[Android/GPS/Backcountry hiking filter] Best offline Android navigation for hiking not driving. More inside.
June 29, 2011 2:08 PM   Subscribe

[Android/GPS/Backcountry hiking filter] Best offline Android navigation for hiking not driving. More inside.

Not looking for apps like COpilot. Something more along the lines of mytrails or OruxMaps. It needs to have offline support because I rarely if ever have cell service. I'm currently using Mytracks, which is nice because it does plot my route and prevent me from getting lost but doesn't allow me to import .gpx. There are backcountry maps to certain shelters etc that have waypoints to follow (yes I know how to read a topo map in case I get lost but it'd be nice to just follow waypoints occasionally). Anyone have any other apps to recommend or any experiences with Mytrails, Oruxmaps etc?
posted by no bueno to Technology (13 answers total) 12 users marked this as a favorite
I use gaia on the iphone and its great.
posted by H. Roark at 2:17 PM on June 29, 2011

Response by poster: Dammit! I can't believe I missed that!
posted by no bueno at 2:21 PM on June 29, 2011

Obligatory mention:

Android (or any smart phone) battery life sucks when using GPS. If you're in the backcountry, use a dedicated GPS device with topo maps loaded. $0.02
posted by devbrain at 2:25 PM on June 29, 2011

Response by poster: That's why I'd like offline support. If you turn off the data connection and just use the gps it lasts all day and then some. There's also portable battery packs that can give you up to 7 charges on the go.
posted by no bueno at 2:28 PM on June 29, 2011 [1 favorite]

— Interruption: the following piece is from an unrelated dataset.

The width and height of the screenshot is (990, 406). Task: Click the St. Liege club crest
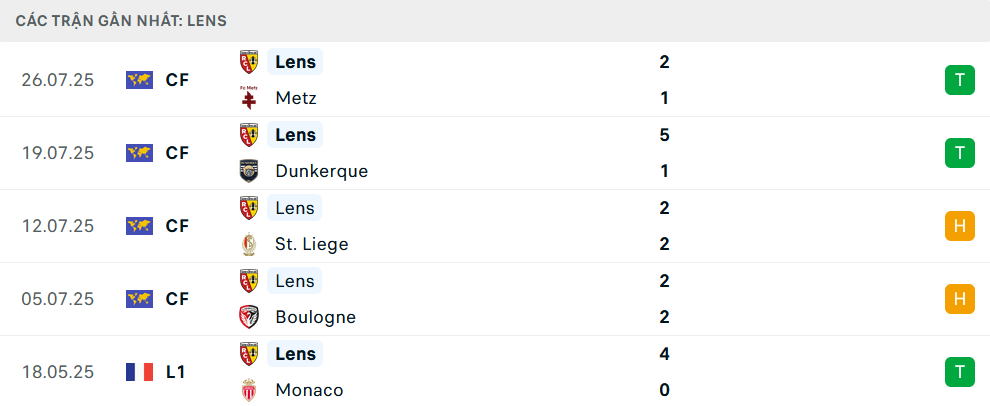coord(249,244)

Response by poster: I looked into the solar chargers last year but didn't see anything that filled me with confidence. Being in Colorado it'd be great since it's sunny every day. Do you have one to recommend? I'm somewhat skeptical but would love try one.
posted by no bueno at 2:34 PM on June 29, 2011

Response by poster: Has anyone tried mytrails or OruxMaps? I'm definitely willing to pay for gaia but only if there's a noticeable difference.
posted by no bueno at 2:49 PM on June 29, 2011

I've got a Power Gorilla, and I swear on it for long trips. It's not solar, but a single charge has lasted days. It's also got a USB connection so I can charge both my phone and my camera.
posted by hnnrs at 3:22 PM on June 29, 2011

Have you checked out Back Country Navigator PRO? It's in the Android App marketplace and you can demo it for free. Seems like you can upload topo maps and stuff so it will work offline.
posted by garnetgirl at 7:06 PM on June 29, 2011

Maverick will cache map tiles. Thus you can see any map you've viewed on-line once, off-line without signal. You can also pre-load the tiles in bulk, but it's a bit arcane.
posted by sisquoc15 at 9:07 PM on June 29, 2011

My Tracks will work when in airplane mode, and it is made by the Googles, which is nice. You can also upload your tracks, etc. I think it was designed more for keeping track of running/biking, but I think it would work for your purposes as well.
posted by Grither at 4:35 AM on June 30, 2011

Response by poster: my tracks doesn't work because I can't import .gpx files, just export.
posted by no bueno at 9:45 AM on June 30, 2011

Response by poster: Haven't tried back country navigator pro but I've definitely been considering it for some time. It sounds like exactly what I need, I just am somewhat concerned about the functionality. Maybe I'll take the plunge. As for anyone watching the thread I'll post back eventually with whichever one I choose.
posted by no bueno at 10:06 AM on June 30, 2011

Best answer: I'm a bit of a fan of MyTrails.
Is has some 40 map sources (Google, Yahoo, MS, Ovi, OSM) from which you can create offline packages in the app. If you use MOBAC on your computer you can quickly create MGM packages of any shape (ie along a gpx track) of all OpenStreetMap sources.
But that's not even the strongest point of MyTrails. The OpenGL rendering is super-smooth, the interface very clean and in the track manager you can easily load dozens of GPX tracks together and give them a separate color or color them according to altitude. So you're not limited to one track to follow while on a hike.

Also there's gpsies and dropbox integration for in- and exporting tracks.The pro license is worth both euros. Oh, and the developer is very responsive.